Met een zwakke glimlach klom hij de auto in, die veel te groot was voor dat kleine jongetje. Een grom kwam vandaan bij de jongen achter het stuur en hij wachtte ongeduldig tot Louis eindelijk in de auto zit.

*

'Zijn we er al?'

'Nee.'

'Zijn we er al?'

'Nee.'

'Zijn we er al?'

'Nee!'

'Zijn we e-'

'NEE! HOUD JE BEK EENS DICHT.'

oh? Is het de tijd van de maand?

'Zijn we-'

Zijn adem stokte even en zijn stem leek te bevriezen. Een hand op de knie van de ongeduldige kleine jongen was hetgeen waardoor hij deze keer afgekapt werd. Zodra hij zich weer kon bewegen keek hij geschokt de kant op van de bestuurder, die heel gemeen glimlachte.

Hij wist precies hoe hij die kleine etter moest aanpakken.

De hand gleed iets omhoog, dat was een beweging van Louis absoluut niet tegen kon. De vingers leken zachtjes te strelen over zijn bovenbeen lieten een brandend spoor achter.

De ademhaling van Louis leek het weer te doen, maar ging nu veel te snel. Hij zat vastgeklemd op de bijrijdersstoel en keek angstvallig toe hoe de grote hand zich een weg baande naar zijn binnenbeen. Een gespannen gevoel bouwde zich op in zijn onderbuik en hij dacht heel even dat dit zo verkeer ging aflopen.

Hij had zijn ogen helemaal dicht geknepen en zijn handen tot vuisten gebald. Zijn adem wist zich ook geen raad met de situatie want die was ook weer gestopt. Het gespannen gevoel in zijn buik werd tot het uiterste getrokken toen hij de hand dichterbij voelde komen. Veel te dichtbij.

De vingertoppen streken heel licht over zijn gulp, maar toen leken ze ineens te zijn verdwenen.
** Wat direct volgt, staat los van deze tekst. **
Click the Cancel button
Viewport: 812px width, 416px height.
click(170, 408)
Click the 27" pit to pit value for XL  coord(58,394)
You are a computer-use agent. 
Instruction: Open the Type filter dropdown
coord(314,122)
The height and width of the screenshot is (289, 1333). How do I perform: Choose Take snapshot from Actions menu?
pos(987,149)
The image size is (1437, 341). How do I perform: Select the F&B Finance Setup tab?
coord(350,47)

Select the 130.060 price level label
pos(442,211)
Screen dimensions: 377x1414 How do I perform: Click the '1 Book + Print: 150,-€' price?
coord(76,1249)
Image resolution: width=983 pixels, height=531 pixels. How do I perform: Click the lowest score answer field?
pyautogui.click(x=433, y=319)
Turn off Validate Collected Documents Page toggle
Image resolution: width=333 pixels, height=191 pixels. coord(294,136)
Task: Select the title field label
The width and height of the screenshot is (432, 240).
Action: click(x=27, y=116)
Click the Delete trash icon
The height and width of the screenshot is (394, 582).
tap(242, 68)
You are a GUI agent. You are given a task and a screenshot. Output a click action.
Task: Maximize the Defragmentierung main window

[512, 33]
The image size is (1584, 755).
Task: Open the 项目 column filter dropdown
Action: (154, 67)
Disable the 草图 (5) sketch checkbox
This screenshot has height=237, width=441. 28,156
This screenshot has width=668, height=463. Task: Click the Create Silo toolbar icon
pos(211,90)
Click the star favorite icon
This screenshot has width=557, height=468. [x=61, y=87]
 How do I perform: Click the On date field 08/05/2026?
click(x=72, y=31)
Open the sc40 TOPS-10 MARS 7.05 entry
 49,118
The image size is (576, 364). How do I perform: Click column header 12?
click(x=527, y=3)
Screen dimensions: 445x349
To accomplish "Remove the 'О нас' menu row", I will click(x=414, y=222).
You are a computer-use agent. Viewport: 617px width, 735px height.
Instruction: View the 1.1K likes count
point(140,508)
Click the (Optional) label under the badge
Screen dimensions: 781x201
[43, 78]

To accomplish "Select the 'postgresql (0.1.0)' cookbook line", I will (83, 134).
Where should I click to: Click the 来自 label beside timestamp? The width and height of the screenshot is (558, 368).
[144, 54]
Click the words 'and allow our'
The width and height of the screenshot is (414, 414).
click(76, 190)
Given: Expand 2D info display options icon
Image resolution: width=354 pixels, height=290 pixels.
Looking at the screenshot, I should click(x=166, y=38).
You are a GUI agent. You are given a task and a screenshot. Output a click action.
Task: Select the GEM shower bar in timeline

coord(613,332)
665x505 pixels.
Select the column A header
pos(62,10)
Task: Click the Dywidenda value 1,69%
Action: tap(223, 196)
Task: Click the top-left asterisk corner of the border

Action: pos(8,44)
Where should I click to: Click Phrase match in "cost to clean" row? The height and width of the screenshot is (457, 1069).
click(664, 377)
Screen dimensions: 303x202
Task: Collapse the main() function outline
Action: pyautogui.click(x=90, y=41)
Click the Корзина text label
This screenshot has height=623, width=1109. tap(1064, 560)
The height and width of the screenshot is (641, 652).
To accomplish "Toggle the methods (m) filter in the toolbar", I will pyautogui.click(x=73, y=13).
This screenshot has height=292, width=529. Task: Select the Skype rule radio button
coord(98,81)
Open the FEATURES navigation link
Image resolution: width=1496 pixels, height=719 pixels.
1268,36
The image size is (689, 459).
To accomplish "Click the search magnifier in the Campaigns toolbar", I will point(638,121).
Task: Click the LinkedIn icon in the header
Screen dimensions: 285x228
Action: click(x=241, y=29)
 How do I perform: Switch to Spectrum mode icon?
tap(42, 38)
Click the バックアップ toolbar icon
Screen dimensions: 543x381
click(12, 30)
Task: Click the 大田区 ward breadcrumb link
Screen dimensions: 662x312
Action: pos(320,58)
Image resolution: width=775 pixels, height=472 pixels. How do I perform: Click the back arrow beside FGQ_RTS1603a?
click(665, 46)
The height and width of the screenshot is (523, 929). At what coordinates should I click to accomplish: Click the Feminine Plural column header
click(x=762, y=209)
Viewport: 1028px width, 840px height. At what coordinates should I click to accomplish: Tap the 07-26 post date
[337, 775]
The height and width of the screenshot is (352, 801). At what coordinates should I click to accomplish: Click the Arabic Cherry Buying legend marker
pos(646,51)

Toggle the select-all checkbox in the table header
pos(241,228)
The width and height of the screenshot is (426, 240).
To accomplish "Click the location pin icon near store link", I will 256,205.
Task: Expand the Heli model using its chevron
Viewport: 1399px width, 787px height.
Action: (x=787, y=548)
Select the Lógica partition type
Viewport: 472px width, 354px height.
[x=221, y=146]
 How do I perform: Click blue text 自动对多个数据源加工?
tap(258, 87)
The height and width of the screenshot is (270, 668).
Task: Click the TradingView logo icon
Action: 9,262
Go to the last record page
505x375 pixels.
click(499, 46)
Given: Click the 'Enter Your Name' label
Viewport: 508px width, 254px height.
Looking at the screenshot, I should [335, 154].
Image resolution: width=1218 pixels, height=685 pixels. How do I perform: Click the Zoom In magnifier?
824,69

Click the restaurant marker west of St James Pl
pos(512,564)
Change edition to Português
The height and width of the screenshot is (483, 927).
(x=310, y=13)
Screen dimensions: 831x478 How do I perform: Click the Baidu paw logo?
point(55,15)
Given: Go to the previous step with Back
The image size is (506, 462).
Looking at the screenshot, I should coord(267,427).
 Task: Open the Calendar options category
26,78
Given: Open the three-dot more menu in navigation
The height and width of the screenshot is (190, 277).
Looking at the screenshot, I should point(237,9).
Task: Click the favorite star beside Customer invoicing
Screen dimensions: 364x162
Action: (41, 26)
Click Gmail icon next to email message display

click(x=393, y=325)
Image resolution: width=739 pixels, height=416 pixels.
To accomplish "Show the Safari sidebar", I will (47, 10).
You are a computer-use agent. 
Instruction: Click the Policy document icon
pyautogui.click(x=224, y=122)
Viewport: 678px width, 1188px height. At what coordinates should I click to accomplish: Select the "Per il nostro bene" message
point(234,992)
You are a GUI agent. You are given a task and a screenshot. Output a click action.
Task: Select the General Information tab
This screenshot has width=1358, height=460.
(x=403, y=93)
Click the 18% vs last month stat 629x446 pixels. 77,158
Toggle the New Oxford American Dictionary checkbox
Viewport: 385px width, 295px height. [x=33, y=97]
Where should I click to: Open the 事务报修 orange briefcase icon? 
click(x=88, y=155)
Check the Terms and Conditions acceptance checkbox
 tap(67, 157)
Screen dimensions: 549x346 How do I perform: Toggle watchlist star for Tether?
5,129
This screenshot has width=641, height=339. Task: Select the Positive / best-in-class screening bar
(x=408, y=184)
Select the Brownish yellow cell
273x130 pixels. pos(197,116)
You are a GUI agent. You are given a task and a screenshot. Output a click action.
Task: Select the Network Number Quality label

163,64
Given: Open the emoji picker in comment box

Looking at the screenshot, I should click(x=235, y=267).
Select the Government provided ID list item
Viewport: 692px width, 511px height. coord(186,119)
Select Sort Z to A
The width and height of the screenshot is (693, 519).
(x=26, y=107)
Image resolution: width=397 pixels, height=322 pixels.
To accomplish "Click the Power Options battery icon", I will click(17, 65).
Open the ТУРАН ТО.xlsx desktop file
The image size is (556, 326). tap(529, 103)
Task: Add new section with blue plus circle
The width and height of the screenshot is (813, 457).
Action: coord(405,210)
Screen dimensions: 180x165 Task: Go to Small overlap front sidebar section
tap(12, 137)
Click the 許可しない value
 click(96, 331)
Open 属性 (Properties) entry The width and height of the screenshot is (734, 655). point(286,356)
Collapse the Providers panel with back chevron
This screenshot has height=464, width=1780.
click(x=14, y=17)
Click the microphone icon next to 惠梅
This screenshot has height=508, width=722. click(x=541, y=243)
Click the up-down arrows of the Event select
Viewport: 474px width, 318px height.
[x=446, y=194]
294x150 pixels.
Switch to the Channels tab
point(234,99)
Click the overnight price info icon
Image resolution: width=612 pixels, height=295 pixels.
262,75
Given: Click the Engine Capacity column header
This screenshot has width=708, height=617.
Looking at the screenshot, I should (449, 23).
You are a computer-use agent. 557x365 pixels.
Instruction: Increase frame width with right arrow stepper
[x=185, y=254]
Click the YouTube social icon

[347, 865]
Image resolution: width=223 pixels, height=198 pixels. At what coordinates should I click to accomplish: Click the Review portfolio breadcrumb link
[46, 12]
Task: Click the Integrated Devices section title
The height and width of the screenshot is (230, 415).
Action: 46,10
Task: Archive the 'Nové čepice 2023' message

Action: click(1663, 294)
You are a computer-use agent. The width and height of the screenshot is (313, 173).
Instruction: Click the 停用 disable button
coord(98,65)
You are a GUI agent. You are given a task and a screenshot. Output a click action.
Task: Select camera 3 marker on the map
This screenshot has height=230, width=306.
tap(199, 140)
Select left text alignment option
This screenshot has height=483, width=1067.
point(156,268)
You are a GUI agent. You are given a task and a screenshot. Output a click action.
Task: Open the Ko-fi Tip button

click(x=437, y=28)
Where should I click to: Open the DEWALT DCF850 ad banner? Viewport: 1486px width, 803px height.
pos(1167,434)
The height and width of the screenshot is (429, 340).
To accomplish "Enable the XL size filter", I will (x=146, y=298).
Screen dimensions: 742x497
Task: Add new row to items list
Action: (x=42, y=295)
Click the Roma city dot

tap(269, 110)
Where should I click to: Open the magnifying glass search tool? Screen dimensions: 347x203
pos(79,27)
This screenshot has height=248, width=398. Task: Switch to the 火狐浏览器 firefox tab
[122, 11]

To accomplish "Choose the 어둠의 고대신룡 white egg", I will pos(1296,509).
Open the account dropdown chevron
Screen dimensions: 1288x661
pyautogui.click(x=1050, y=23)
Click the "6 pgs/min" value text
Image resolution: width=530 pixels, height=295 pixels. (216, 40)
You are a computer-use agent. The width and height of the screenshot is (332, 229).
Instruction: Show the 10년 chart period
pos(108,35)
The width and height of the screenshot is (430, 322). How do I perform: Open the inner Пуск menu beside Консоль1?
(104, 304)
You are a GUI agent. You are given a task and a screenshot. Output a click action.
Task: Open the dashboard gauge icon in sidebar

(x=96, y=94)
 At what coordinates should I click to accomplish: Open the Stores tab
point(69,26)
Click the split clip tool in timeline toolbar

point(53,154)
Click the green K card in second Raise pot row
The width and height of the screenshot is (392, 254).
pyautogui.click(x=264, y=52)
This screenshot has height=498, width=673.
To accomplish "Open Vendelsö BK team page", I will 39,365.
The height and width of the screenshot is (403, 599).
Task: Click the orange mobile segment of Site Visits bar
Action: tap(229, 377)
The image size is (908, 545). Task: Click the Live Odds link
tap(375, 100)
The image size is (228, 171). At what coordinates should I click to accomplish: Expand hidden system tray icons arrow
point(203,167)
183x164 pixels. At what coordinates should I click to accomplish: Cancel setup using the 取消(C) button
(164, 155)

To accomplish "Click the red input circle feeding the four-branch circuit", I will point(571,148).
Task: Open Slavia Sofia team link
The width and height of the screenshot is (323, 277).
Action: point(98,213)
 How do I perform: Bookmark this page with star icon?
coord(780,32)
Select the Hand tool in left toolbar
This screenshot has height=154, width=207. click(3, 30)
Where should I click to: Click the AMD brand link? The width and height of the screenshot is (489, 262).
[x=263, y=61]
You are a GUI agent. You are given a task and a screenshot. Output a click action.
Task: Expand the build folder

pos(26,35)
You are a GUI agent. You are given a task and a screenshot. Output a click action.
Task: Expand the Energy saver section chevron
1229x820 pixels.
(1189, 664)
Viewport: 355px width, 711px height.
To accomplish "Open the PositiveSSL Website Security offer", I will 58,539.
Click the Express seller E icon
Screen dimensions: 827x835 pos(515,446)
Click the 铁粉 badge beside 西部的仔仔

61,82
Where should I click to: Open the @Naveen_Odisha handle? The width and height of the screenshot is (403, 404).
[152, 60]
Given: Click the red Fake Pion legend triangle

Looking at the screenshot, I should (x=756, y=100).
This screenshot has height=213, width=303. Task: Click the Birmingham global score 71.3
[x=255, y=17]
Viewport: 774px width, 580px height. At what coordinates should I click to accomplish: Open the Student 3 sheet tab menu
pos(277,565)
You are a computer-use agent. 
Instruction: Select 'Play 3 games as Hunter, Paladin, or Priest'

Alle lucht die zijn longen verzameld had kwam er in een keer uit. Het gespannen gevoel ebde weer weg en zijn lichaam leek weer helemaal op orde te komen.

Hij drukte zijn voorhoofd tegen het ruit naarst zijn stoel. De kou van het raam leek zijn hoofd binnen te dringen en bezorgde hem hoofdpijn. Hij dacht na over wat er zojuist gebeurt was, tot de stem van Harry hem onderbrak.

'We zijn er.' Grinnikte hij.

Ze hadden geparkeerd voor een enorme loods. Het was voor de helft omhuld door schaduw, maar werd aan de andere kant verlicht door de lantaarnpalen.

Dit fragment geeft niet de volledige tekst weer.